Implementing Logistic Regression Algorithm with NumPy
Introduction
Despite its name, logistic regression is a classification algorithm where the output $y$ produces discrete outcomes. In a classification problem we want to predict a variable $y$ $\in$ {0,1}, where 0 is called negative class, while 1 is called positive class. Such task is known as binary classification. Other classification problems might require more than a binary output, for example where $y$ $\in$ {0,1,2,3}. Such classification is known as a multiclass classification. In this post we will be focusing on the binary classification problem.
There are many useful resources explaining the concept behind logistic regression, particularly I found Andrew Ng’s machine learning course very useful. In this blog I will only cover the points necessary to understand the math and implement it yourself without the help of any machine learning library.
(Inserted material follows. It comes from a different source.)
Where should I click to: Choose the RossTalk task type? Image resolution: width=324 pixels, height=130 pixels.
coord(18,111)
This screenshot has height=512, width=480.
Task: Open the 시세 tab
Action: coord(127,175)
Difference between Logistic Regression and Linear Regression
For linear regression the outcome is continuous while for logistic regression the outcome is discrete.
Linear Regression has an analytic solution to solve for the parameters, though you may also use maximum likelihood estimation to calculate the parameters. In logistic regression, there’s no easy way to solve for the parameters. Instead use maximum likelihood estimation.
Hypothesis Representation
The logistic regression’s hypothesis function outputs a number between 0 and 1. $0\leq h_\theta(x)\leq 1$. You can think of it as the estimated probability that $y=1$ based on given input $x$ and model parameter $\theta$. Formally, the hypothesis function can be written as:
\[\large h_\theta(x)=P(y=1|x;\theta)\]In simple words, the hypothesis function tells you the probability that $y=1$ given $x$, parametrized by $\theta$.
Since the outcome $y$ is restricted between two values 0 and 1, we can compute the probability that $y=0$ as well.
\[\large P(y=0|x;\theta) = 1- P(y=1|x;\theta)\]In order to get our discrete 0 or 1 classification, we can translate the output of the hypothesis function as follows:
\[\large h_\theta(x) \geq 0.5 \rightarrow y=1\] \[\large h_\theta(x) \lt 0.5 \rightarrow y=0\]So far so good. But how do we calculate the value of $ h_\theta(x) $ ?
A typical logistic regression lifecycle looks like the Fig1. Similar to linear regression we first calculate the numerical values based on the inputs and model parameters, and then we apply a sigmoid (also known as logit) function to the weighted sum of input data and parameters of the model. What we get back is the probability that the output belongs to a particular class. We apply the threshold logic of 0.5 to get back the discrete outputs.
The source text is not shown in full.